### WHAT TO DO:
A. Return everything in the passage on scheduling scripts from "Most of the" down to "achieve that goal.", copied word for word.
B. Sum up the passage on scheduling scripts in two sentences.

### GIVEN PASSAGE:
════

Most of the time when you run a script, you're concerned with its immediate results. Sometimes, though, the task is complex or needs to execute at a particular time, and there are many ways to achieve that goal.
By the end of this article, you should be able to do the following:
- Format dates and use them as conditions to make your program wait before moving to the next stage.
- Wait for a file without knowing for how long with
inotify
tools. - Run your program at a specific time based on conditions by using
atq
. - Use
cron
to run a task more than once. - Run many tasks on different machines—some with complex relationships. Apache Airflow is an excellent tool for this type of situation.
You can find the code for this article in my GitHub repository.

════

### Records from a data source:

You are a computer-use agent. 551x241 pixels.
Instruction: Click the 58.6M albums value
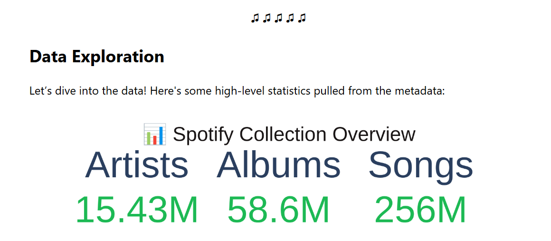tap(278, 210)
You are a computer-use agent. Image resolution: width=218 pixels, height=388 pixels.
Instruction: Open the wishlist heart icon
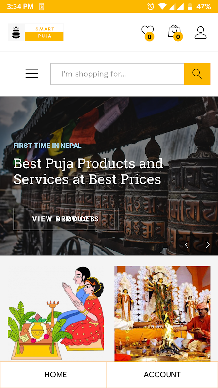pyautogui.click(x=148, y=31)
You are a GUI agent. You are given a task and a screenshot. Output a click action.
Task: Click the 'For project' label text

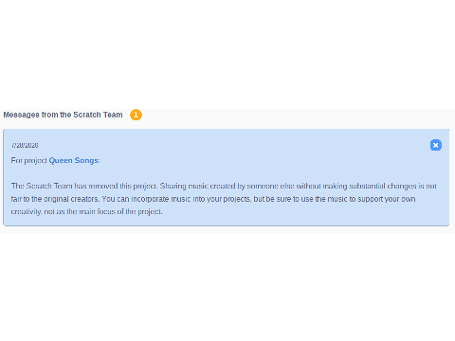pos(29,160)
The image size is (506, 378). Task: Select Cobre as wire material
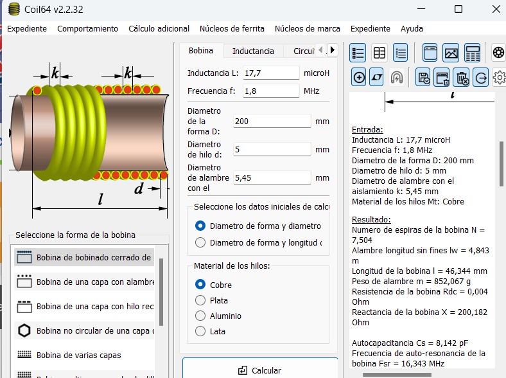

════

### SOLUTIONS PER TASK:
A.
Most of the time when you run a script, you're concerned with its immediate results. Sometimes, though, the task is complex or needs to execute at a particular time, and there are many ways to achieve that goal.

B. Scripts are usually run for their immediate results, but when a task is complex or must run at a particular time, there are many ways to handle it. The article sets out to show how to use formatted dates as conditions for waiting, wait for a file with inotify tools, run a program at a specific time with atq, repeat a task with cron, and run many related tasks on different machines with Apache Airflow.